105 finally succeeded, but the Thor missile remained unreliable for many flights, mostly due to its turbopump design, which was eventually fixed.
The only other notable event in the Thor's history was the launch Bluegill Prime, on July 26th 1962, as part of Operation Fishbowl, which was a series of upper atmosphere nuclear weapons tests.


The rocket exploded on the pad, destroying the nuclear warhead and contaminating the pad with plutonium.

Thor was modified with several upper stages for use as a orbital launch vehicle. This first was Thor-Able (Able is the name of the upper stage, but was named Able because it is the first modification of Thor, and the first in the allied military phonetic alphabet).

The next variant was not Thor-Bravo, but Thor-Agena. Agena was an already existing upper stage/satellite bus, with stabilization, communications, and power built in. When those were removed, it was known as an Ascent Agena. It used Bell 8048, 8081, and 8096 engines burning JP-4 and IRFNA, on Agena -A, -B, and -C respectively. Attitude control was provided by nitrogen-freon cold gas thrusters. 

Then the Thor-Ablestar was designed, which was the same as Thor-Able, but with a larger Able upper stage.

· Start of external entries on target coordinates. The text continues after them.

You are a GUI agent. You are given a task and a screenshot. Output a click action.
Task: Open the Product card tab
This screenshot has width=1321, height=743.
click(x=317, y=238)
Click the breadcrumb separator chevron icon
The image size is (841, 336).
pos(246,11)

After this, the Thor-Delta was built. This is the first Delta rocket, which will be henceforth referred to as the Delta-A. The first stage used a Rocketdyne MB-3 engine, and the second stage (derived from the able upper stage) used an AJ-10-118 engine burning hydrazine and nitric acid. It first flew on May 13 1960, with a solid third stage. The first flight was a failure, but the second flight, in August, successfully launched NASA's first communications satellite, Echo 1A, ("A" due to the previous launch being a failure) into orbit.